That phrase was one used to describe the new American Republic, the new Tiber, of course, being the Potomac River. Perhaps it would be fitting to look again at our heritage from the Roman Republic, in our law and our from of government. These are some of the things we inherited from Rome.
1. The fact of a republic itself. We are not just a nation that can be described as free; we are a republic, a res publica, a thing of the people. The government is not founded on a religion, nor is it a monarchy where we are the subjects of a king or queen. We create the government and the laws.
2. Rome gave history the first secular legal code, the Twelve Tables. The laws were not an inherited tradition, nor did they have their legitimacy because they were approved or given by some god or gods. In order to create a legal code, the Roman Republic established a commission to travel the known free world, examine the laws of these nations, and return to recommend a formal legal code to replace that of the monarchy. The Twelve Tables, the original Roman law, was authoritative because the Senate and the People of Rome approved it, and for no more reason than that. The Senate and the People said that "x" was the law, so it became the law.

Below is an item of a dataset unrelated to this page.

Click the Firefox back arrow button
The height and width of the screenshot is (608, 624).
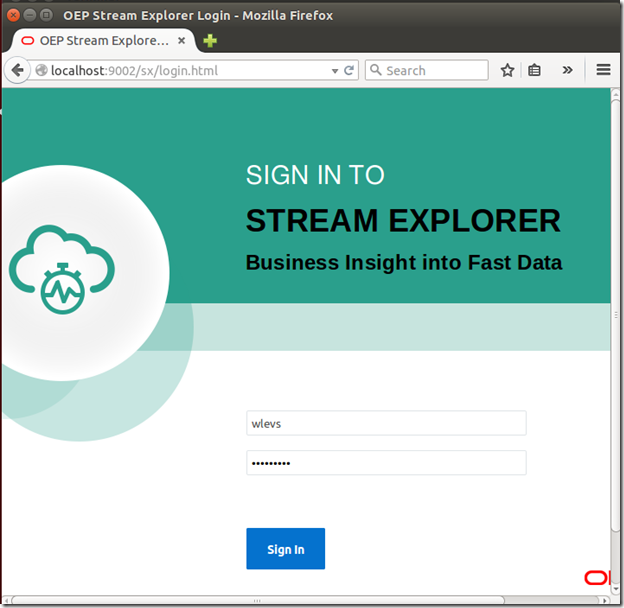point(17,71)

3. From Rome, as interpreted by Marcus Tullius Cicero, we adopted the principle that power was to be divided among different branches of the government. The beauty was that one branch could completely thwart the intent of another branch. The Senators, for example, might want a particular law, but if the people refused to ratify it, it wasn't worth the paper it was printed on. The people could pass a law, but only the Senate could fund the law. Without funding, of course, the law is dead. No one branch of the government is supreme, no one branch has the right to demand the support of another.
4. Our tradition of jury trials is also a Roman, not as is commonly thought, British, practice. The English convened grand juries to investigate possible crimes, but the trial itself, all through the Middle Ages, was by ordeal, combat or compugation. Romans, on the other hand, were guaranteed a trial by a jury of citizens for any criminal matter. It is a right we treasure, and one principle objection to the treaty establishing the international court to investigate war crimes.
5. Additionally, Rome gave us the tradition of the presumption of innocence. The burden of proof was on the prosecutor, not the defense. As even the Emperor Julian stated to a frustrated prosecutor when he was presiding at a trial, "How can anyone be found innocent if all you have to do is accuse him?"